No fewer than 29 children died as a result malnutrition in Gombe state from January to October 2019 while undergoing treatment at Community Management for Acute Malnutrition Centres in the state.

The state Coordinator of Accelerated Nutrition result in Nigeria (ANriN) Sulaiman Mamman, stated this while speaking during stakeholders’ policy dialogue on prevention and treatment of Severe Acute Malnutrition as a Child right issue organized by CISLAC and Aisha Buhari Foundation in Gombe on Tuesday.

Mr Mamman said from January to October 2019, 5,029 malnourished children across the 18 Community Management of Acute Malnutrition (CMAM) centres in four local government areas in the state were admitted and, 2,123 were treated and discharged.

He said 273 children defaulted and were not able to continue with treatment for reasons best known to their parents, and 29 children died while on treatment. 

Also speaking, Gombe State House of Assembly chairman of committee on appropriation, Aliyu Usman Baba Manu (GSHA) expressed concern on the issue of malnutrition in the state.

“We have seen from the body language of this government that the governor is serious with the issue of health, because the Governor had share with us that health is dear to him because without good health you not be sure of learning for children”.

Baba-Manu also said the house is working towards the passage of two bills relating to health.

He said: “One is for the establishment of hospital management board in the state, so as to have some self-governing when it comes to running of the hospitals; and the second one is for the creation of health insurance scheme in the state”.

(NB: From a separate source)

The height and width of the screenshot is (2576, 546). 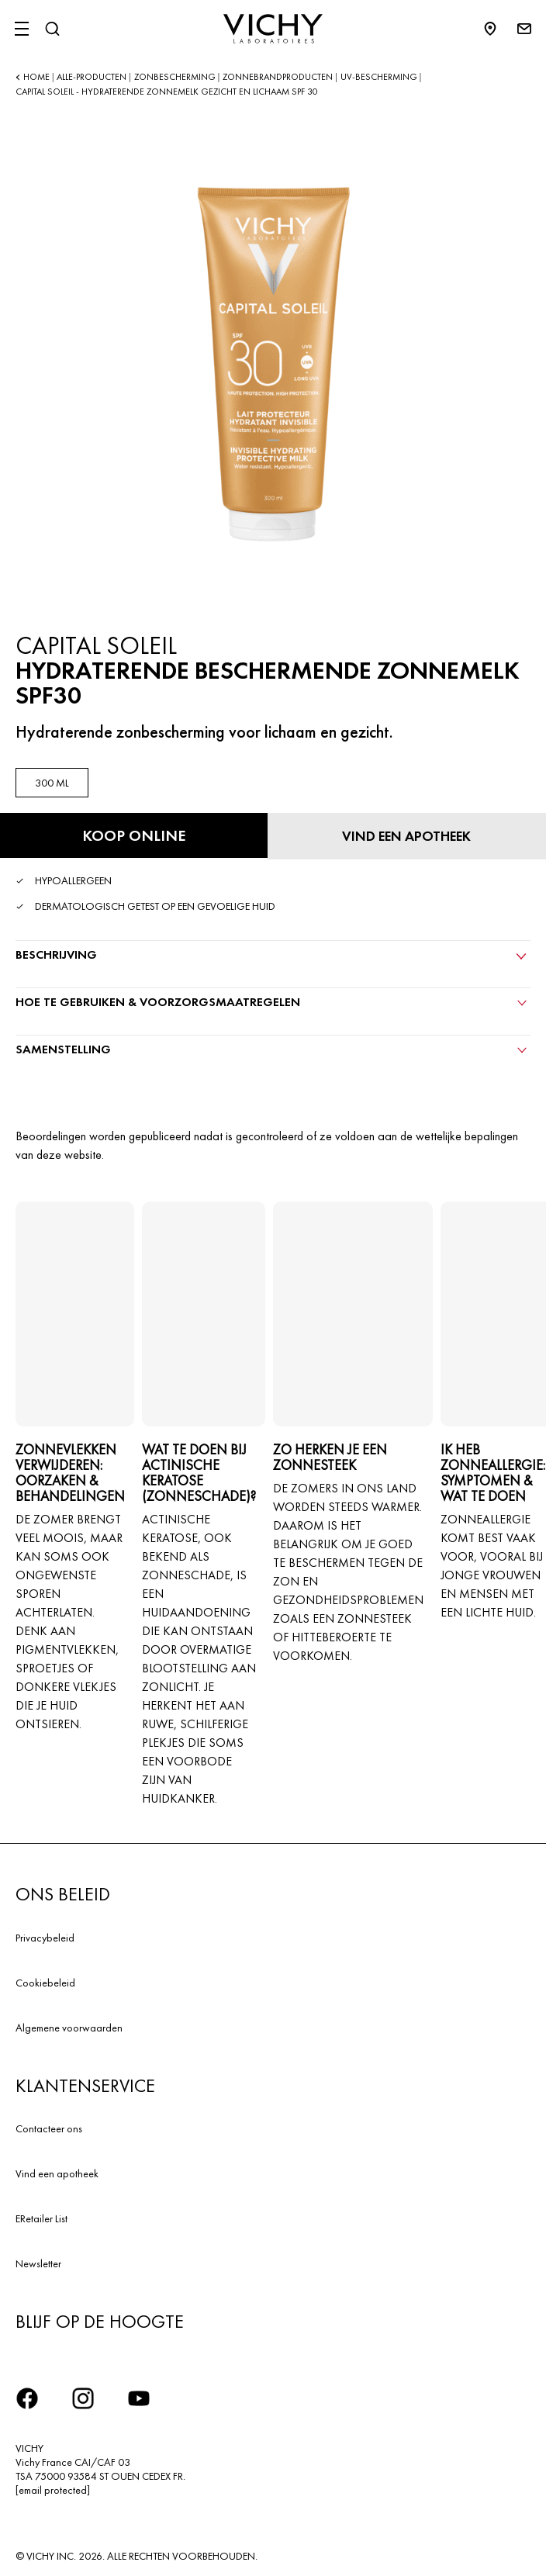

In her remark, the CISLAC’s monitoring and evaluation (M&E) officer, Lovelyn Agbor-Gabriel, said the meeting would address the issue of timely release of budgeted funds for nutrition as well as increase opportunities for domestic investment for the scale-up of Community-based Management of Acute Malnutrition (CMAM) in the state.

While calling for increase in policy response to nutrition funding at all levels of the state, Lovelyn stressed the need to strengthen accountability in utilization of funds for nutrition to make sure that children suffering from SAM receive treatment and enjoy their fundamental right to life.